On the basis of the results obtained, the following conclusions can be made:
The nonspecific esterases of the haemolymph of Bombyx mori are under polygenic control and do not show sex specificity in expression.
Three of the esterase loci are polymorphic, and in two of the breeds studied additional alleles occurred, which has not been previously shown.
Phosphoglucomutase is expressed in all organs of B. mori and is possibly controlled by a polymorphic gene and does not show sex specificity.
Esterase and phosphoglucomutase are very suitable markers for analysis of the inter-breed and intra-breed polymorphism for the mulberry silkworm, and for determining the level of genetic variability.
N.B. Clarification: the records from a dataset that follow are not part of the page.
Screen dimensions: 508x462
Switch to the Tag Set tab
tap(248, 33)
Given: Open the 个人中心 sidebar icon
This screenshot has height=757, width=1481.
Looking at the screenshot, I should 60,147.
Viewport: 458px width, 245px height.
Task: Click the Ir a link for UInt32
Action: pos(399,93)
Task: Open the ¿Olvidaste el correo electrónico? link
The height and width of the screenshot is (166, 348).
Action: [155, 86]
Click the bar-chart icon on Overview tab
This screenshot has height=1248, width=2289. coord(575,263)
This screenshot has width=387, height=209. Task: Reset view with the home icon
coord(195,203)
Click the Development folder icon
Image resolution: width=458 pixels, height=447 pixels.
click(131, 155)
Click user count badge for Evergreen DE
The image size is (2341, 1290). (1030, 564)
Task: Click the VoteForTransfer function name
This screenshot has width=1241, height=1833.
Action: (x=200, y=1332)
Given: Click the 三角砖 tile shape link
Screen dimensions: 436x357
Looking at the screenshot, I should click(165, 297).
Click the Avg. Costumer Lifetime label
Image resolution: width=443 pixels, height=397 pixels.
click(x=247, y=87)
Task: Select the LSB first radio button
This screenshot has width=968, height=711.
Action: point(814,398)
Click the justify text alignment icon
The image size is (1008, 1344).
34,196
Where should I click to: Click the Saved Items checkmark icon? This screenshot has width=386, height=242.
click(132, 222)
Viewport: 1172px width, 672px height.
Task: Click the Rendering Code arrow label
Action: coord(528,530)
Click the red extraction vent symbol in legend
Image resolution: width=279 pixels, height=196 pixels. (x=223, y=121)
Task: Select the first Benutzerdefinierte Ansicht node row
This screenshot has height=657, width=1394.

There is a presence of breed specificity in allelic frequency and the heterozygosity of the breeds studied.
The polymorphisms shown for the nonspecific esterases and phosphoglucomutase, and their genetic variability can be expected to be present genetically different parents and could be used during selection to improve strains, (Konicheva et al. 1975; Egorova et al. 1985; Chatterjee et al. 1993; Patnaik & Datta 1995).
This work has been financed by “Fund for Scientific Researches” at Ministry of Education and Science — contract VU — AN — 2/2005.